La Missione di mantenimento della pace delle Nazioni Unite in Mali (Minusma) è oggi nel momento più critico della sua storia e rischia letteralmente di disintegrarsi, in seguito alla decisione dei paesi più potenti che contribuiscono al contingente di ritirare le proprie truppe dal Paese.

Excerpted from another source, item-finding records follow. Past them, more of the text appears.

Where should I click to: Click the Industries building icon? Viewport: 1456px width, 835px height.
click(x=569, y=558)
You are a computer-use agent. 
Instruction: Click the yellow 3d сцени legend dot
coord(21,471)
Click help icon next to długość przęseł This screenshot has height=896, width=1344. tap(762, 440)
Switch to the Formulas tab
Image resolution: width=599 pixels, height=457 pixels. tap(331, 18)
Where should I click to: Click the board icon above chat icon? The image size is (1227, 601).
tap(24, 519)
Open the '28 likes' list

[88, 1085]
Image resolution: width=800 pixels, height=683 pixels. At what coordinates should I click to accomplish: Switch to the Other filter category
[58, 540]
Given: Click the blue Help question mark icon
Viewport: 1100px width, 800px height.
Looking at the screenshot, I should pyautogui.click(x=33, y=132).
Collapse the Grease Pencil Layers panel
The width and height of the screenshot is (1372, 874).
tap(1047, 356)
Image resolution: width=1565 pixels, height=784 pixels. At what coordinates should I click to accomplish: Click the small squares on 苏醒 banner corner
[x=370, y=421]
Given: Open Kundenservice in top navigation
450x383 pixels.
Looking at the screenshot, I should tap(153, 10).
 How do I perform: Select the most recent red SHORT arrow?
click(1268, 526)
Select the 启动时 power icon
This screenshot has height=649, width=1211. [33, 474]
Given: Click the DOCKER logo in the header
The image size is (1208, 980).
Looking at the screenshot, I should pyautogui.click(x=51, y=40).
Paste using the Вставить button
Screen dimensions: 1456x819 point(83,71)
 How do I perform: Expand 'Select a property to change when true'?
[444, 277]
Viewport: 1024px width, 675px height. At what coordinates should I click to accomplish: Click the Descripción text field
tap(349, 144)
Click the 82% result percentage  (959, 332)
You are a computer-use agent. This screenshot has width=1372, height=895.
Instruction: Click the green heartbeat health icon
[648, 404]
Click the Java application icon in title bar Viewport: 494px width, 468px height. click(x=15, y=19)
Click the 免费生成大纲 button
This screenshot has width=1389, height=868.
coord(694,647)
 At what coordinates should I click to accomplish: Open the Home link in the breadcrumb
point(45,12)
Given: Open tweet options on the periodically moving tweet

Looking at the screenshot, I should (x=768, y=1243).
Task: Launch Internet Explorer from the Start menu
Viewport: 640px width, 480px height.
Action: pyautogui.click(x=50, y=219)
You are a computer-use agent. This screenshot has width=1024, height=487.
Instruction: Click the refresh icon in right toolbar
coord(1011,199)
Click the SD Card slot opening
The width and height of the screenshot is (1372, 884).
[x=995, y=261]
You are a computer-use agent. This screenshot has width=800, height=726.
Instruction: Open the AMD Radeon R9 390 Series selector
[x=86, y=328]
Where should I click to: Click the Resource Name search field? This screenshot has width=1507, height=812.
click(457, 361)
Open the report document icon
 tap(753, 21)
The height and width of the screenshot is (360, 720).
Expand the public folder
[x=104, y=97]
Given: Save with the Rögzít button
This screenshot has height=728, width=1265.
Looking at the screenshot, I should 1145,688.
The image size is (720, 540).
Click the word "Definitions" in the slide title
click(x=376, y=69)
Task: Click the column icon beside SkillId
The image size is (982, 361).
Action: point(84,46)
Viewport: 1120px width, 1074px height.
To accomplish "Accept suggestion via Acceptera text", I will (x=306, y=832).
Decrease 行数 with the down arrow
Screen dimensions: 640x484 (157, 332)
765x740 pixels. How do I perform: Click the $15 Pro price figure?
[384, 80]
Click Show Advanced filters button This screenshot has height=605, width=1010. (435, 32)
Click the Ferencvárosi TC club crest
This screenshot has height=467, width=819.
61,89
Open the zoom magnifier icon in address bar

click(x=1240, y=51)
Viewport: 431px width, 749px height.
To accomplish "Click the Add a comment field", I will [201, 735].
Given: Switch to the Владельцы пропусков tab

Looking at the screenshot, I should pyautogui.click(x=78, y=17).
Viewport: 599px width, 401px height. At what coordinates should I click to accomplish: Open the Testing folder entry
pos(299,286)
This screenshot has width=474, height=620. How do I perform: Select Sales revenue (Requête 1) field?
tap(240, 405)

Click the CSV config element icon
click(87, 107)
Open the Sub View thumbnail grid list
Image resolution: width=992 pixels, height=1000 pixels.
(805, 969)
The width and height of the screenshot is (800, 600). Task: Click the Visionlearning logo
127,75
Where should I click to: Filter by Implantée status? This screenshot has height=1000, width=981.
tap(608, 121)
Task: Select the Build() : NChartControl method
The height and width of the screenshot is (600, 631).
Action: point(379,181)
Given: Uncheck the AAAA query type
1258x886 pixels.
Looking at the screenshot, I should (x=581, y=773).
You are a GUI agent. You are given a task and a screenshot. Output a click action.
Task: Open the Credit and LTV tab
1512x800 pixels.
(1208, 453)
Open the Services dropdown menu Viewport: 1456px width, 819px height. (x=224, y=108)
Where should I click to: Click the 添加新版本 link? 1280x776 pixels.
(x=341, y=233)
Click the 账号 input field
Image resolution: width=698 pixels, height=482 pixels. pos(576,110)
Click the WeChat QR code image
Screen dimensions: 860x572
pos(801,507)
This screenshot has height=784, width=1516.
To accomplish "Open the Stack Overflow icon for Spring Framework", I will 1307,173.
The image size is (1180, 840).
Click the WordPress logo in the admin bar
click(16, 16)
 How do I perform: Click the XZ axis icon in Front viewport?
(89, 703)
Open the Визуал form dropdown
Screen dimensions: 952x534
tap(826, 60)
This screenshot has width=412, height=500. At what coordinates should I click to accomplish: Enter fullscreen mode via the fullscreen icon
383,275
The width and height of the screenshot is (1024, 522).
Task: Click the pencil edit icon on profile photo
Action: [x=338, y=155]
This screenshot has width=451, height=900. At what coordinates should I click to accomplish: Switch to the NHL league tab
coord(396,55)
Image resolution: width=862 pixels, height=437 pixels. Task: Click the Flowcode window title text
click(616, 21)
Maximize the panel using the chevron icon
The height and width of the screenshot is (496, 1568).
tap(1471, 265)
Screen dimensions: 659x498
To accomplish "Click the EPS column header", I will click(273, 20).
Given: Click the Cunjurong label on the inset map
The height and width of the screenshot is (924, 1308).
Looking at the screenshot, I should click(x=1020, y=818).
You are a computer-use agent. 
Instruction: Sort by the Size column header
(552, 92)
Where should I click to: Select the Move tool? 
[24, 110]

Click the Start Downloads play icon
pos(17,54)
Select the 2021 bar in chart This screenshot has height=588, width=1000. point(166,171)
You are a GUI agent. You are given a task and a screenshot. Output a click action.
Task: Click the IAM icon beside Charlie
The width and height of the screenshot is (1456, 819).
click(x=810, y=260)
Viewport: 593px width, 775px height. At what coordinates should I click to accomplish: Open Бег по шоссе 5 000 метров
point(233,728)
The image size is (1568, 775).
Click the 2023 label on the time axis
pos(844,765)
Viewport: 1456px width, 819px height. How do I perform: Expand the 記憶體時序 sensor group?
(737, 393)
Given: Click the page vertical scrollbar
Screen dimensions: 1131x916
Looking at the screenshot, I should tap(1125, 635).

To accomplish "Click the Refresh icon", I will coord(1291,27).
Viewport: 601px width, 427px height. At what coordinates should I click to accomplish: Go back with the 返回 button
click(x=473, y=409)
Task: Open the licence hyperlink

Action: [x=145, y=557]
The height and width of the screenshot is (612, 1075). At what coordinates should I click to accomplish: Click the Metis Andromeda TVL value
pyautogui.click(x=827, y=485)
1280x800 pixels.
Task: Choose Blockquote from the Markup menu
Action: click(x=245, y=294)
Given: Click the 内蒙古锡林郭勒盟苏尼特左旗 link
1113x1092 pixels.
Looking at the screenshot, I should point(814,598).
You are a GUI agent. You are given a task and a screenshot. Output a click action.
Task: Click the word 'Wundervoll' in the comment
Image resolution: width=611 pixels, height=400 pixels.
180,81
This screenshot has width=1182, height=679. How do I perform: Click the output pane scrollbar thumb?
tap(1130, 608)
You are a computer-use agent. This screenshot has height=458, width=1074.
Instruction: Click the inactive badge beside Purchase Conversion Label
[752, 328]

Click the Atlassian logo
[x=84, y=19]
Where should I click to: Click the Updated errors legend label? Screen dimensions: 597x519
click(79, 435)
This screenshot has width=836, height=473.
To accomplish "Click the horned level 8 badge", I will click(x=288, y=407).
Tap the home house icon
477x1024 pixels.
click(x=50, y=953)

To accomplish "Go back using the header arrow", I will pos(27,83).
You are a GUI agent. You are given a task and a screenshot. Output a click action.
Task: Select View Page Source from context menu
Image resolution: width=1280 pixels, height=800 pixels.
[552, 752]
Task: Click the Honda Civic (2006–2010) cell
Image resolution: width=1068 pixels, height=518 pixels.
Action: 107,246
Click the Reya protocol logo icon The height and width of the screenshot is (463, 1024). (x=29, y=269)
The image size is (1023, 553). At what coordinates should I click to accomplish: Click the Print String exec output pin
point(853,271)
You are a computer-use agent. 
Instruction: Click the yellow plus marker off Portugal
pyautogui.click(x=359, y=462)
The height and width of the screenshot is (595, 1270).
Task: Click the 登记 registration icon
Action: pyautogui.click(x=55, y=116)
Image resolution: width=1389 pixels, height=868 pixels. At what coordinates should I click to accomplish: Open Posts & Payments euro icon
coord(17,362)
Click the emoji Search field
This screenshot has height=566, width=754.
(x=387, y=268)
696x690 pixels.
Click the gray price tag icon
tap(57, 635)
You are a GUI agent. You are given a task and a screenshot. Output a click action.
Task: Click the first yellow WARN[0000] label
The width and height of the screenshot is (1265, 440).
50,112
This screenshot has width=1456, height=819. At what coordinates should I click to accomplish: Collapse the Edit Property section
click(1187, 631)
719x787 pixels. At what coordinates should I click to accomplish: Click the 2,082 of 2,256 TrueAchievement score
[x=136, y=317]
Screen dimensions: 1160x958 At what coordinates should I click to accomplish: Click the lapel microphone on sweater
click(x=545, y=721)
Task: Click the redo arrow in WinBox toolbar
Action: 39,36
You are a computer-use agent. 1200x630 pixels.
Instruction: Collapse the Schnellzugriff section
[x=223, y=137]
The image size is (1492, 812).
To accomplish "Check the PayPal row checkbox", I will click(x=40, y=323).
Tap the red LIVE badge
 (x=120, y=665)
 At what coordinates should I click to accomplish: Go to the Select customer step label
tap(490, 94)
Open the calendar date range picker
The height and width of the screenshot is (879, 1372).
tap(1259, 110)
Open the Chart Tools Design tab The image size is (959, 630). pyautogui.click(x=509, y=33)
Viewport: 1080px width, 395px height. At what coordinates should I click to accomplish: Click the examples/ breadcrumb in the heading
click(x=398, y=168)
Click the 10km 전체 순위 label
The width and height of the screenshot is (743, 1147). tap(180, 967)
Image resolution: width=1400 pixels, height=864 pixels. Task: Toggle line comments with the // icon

La Germania è solo l’ultima nazione a ritirare i suoi 1.200 caschi blu, che lasceranno il Mali entro maggio 2024. Il ministro della Difesa Christine Lambrecht ha assicurato che sarà una partenza ordinata, successiva al delicato momento elettorale previsto nel febbraio 2024. Prima della Germania, però, anche il Regno unito, la Costa d’Avorio e il Benin hanno fatto sapere di voler ritirare le rispettive forze l’anno prossimo, con l’Egitto che invece ha sospeso le operazioni a tempo indeterminato. La Francia è stato invece il primo Paese a decidere di ritirare il proprio contingente: le relazioni tra il Mali e i partner occidentali si sono deteriorate da quando la giunta militare guidata dal colonnello Assimi Goita ha preso il potere nell’agosto 2020 innescando una serie di nuove alleanze internazionali, molto criticate dagli ex-partner.
In particolare, l’avvicinamento repentino di Bamako a Mosca ha innescato il frettoloso ritiro di migliaia di truppe da parte della Francia, partner di lunga data per la sicurezza del Mali, ad agosto, ponendo fine a quasi un decennio di cooperazione militare. Una situazione aggravatasi dall’arrivo dei mercenari del gruppo Wagner, in supporto alle forze armate locali.
La Minusma, che ha schierato 12.000 soldati in Mali dal 2013, è l’operazione più grande delle Nazioni unite, ma anche la più sanguinosa: le sue forze di pace vengono spesso uccise o ferite in attacchi da parte di combattenti di al-Qaeda e dello Stato islamico, che dal 2012 imperversano in Mali. Le operazioni delle forze delle Nazioni unite sono ulteriormente compromesse dalle proteste pubbliche che chiedono l’espulsione delle truppe internazionali dal Paese.